____ Material for the task
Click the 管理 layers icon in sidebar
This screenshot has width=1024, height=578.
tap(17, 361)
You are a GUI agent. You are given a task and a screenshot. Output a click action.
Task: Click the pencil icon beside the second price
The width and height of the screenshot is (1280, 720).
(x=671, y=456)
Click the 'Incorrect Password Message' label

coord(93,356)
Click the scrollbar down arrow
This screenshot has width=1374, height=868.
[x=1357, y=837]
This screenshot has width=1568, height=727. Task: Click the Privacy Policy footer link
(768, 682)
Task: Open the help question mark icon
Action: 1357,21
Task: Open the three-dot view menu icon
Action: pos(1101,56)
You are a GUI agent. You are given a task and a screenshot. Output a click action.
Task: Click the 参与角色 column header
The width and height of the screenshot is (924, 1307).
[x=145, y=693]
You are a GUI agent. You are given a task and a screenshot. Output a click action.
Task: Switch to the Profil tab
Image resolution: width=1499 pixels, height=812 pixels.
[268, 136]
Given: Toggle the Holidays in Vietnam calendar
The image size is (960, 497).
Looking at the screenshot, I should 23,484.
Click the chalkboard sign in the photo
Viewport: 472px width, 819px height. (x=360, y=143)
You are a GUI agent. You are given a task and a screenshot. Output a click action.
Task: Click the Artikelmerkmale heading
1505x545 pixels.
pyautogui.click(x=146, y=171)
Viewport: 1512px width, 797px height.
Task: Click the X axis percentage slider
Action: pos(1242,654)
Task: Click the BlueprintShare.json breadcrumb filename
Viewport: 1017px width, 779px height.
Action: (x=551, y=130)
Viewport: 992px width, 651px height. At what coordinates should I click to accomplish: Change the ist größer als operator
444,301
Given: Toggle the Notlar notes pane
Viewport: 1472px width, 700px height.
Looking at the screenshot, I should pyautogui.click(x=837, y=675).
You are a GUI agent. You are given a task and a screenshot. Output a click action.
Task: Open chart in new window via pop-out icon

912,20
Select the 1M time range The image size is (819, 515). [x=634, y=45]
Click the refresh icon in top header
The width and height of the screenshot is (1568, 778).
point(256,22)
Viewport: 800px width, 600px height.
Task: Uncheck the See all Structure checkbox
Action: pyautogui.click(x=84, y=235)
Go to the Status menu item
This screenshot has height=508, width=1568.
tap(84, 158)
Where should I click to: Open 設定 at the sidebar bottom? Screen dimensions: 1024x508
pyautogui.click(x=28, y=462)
________
Task instructions -
Filter on the word "Toggle": copy each matching line from the entries above.

Result -
Given: Toggle the Holidays in Vietnam calendar
Given: Toggle the Notlar notes pane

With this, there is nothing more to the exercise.